** WHAT THE EXERCISE ASKS **
Before printing the listing, strip out its pictures and keep everything else exact.
== MATERIAL TO PROCESS ==
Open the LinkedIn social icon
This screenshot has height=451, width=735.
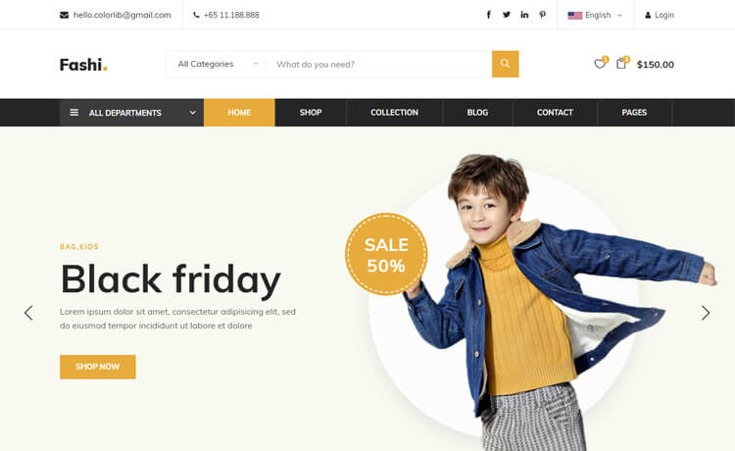(524, 15)
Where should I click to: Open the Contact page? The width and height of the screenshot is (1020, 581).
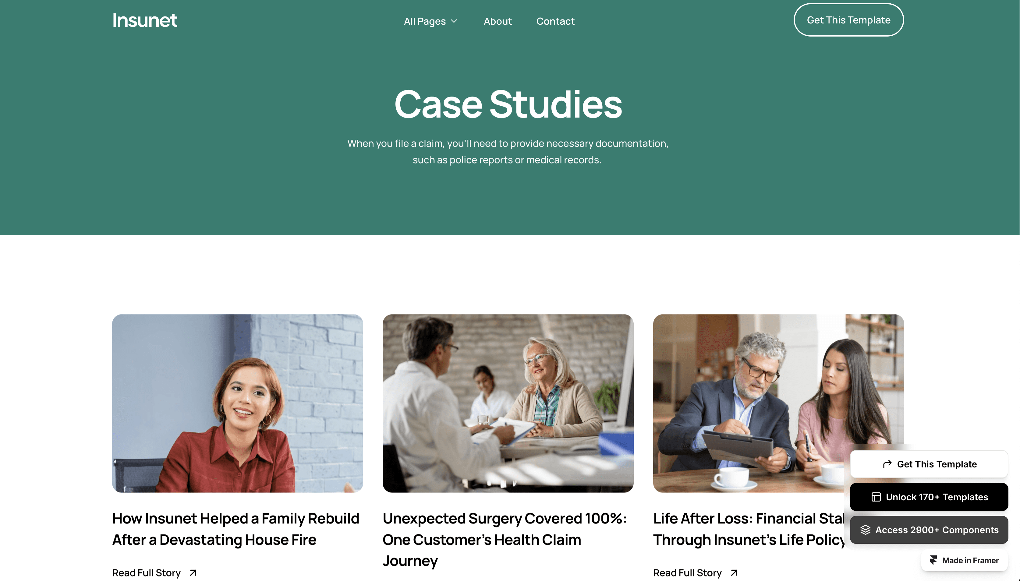pos(555,21)
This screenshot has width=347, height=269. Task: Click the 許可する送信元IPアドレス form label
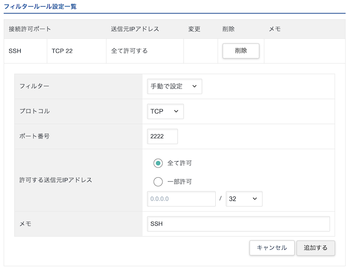(x=56, y=180)
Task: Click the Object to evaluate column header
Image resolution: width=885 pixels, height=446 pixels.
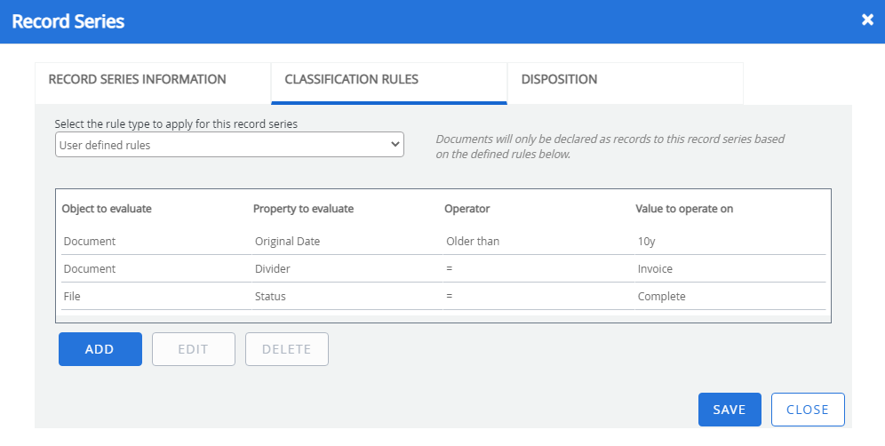Action: coord(107,209)
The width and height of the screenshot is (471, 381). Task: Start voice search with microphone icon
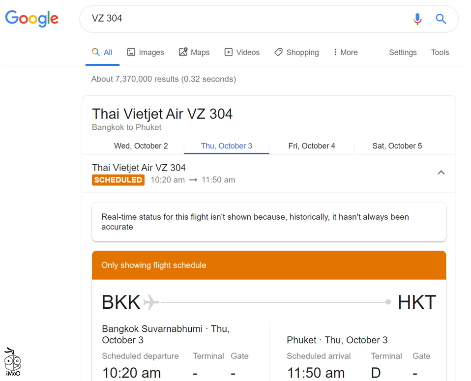click(x=417, y=19)
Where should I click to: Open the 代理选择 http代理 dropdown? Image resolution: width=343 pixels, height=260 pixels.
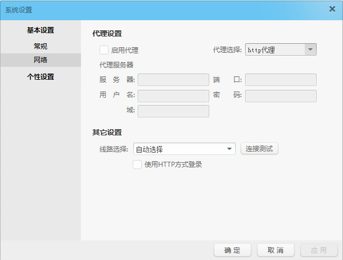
===
** YOUR SOLUTION **
Open the LinkedIn social icon
This screenshot has height=451, width=735.
(524, 15)
Where should I click to: Open the Contact page? The width and height of the screenshot is (1020, 581).
pos(555,21)
This screenshot has width=347, height=269. Task: Click the 許可する送信元IPアドレス form label
(x=56, y=180)
Task: Click the Object to evaluate column header
Image resolution: width=885 pixels, height=446 pixels.
Action: coord(107,209)
The width and height of the screenshot is (471, 381). Task: Start voice search with microphone icon
click(x=417, y=19)
Where should I click to: Open the 代理选择 http代理 dropdown? Image resolution: width=343 pixels, height=260 pixels.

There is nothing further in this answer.